• Excerpted passage:

::::::::::

Subway is no longer the only business in New Haven asking customers if they want oil and vinegar.

Opening today, Extra Virgin Oil is one of seven new businesses openings University Properties is celebrating this month. The store, located at 1020 Chapel St., is the second Extra Virgin Oil specialty shop to open in the state and seeks to bring organic and natural olive oils and vinegars to the New Haven community. Several students interviewed commented that while they did not know anything about the store, they thought it would bring a welcome variety to the shops located around Yale.

“[Extra Virgin Oil is] great actually because there are very few good olive oils around,” Adrian Martinez DRA ’15 said. “In my community at the Grad School, a lot of people cook and I think the success of the store will depend on how much cooking people do.”

Store owner and New Haven native Stephen Clemente said University Properties called him asking if he would want to open a second branch of his store in New Haven. Clemente said that the business was well received in Mystic, Connecticut — where the first branch opened — and he expects that the store will also fit into the fabric of the Yale community.

Paul Eisele, an employee at Raggs Fashion for Men, located next to Extra Virgin Oil, said that much aesthetic work, including creating raised wooden floor panels, had been done on the store before today’s opening. He added that many potential customers have already been looking through the windows, checking to see if the store is open.

“What makes our store unique, compared to every other olive oil stores out there, is that we are not a franchise,” Stephen Clemente, owner of the store, said. “The only place to get my products are in one of the two stores, either in Mystic or New Haven.”

::::::::::

• Work to complete:
A. Answer these questions from the olive oil shop article, one line each:
(i) At what street address is the new store located?
(ii) In which town did the first branch of the business open?
(iii) What business is located next to the store?
B. According to the olive oil shop article, what makes the store unique compared to other olive oil stores? Explain in one to three sentences.
C. Restate the passage of the olive oil shop article starting with "Store owner and" and going on through "the Yale community.", replacing "branch" with "location".

• Given information:

::::::::::

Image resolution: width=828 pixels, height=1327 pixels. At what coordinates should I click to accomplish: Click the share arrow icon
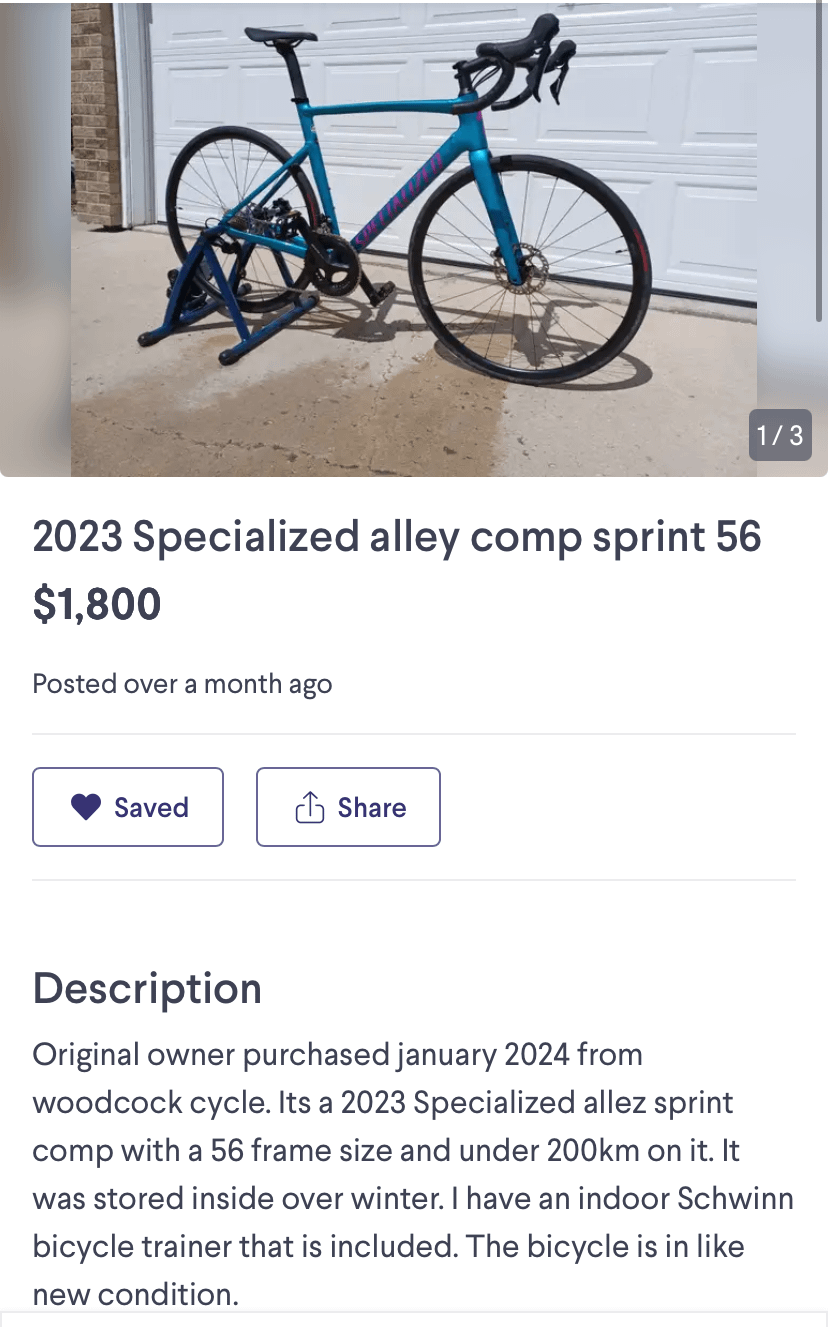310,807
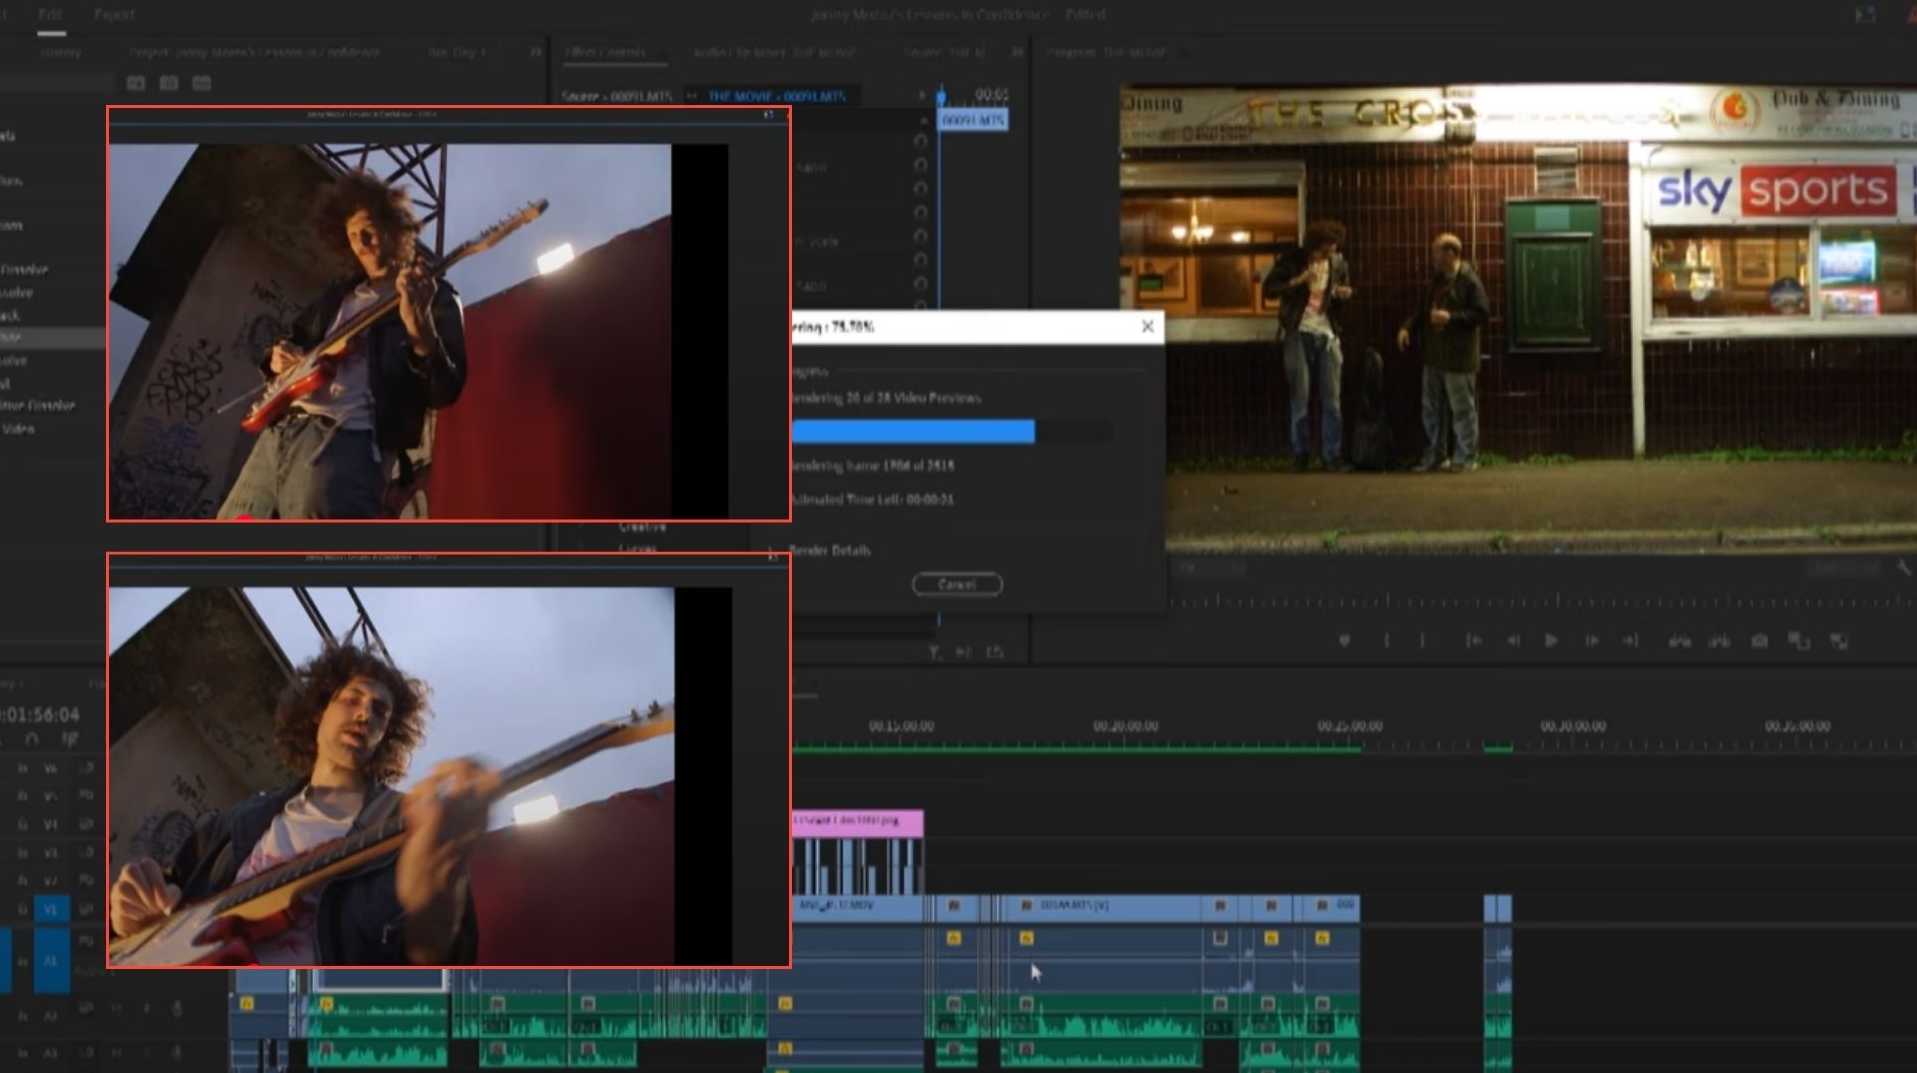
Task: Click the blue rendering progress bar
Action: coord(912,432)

::::::::::

• Final answers:
A.
(i) 1020 Chapel St.
(ii) Mystic, Connecticut
(iii) Raggs Fashion for Men

B. The owner says the store is unique because it is not a franchise. His products can be bought only at one of his two stores, in Mystic or New Haven.

C.
Store owner and New Haven native Stephen Clemente said University Properties called him asking if he would want to open a second location of his store in New Haven. Clemente said that the business was well received in Mystic, Connecticut — where the first location opened — and he expects that the store will also fit into the fabric of the Yale community.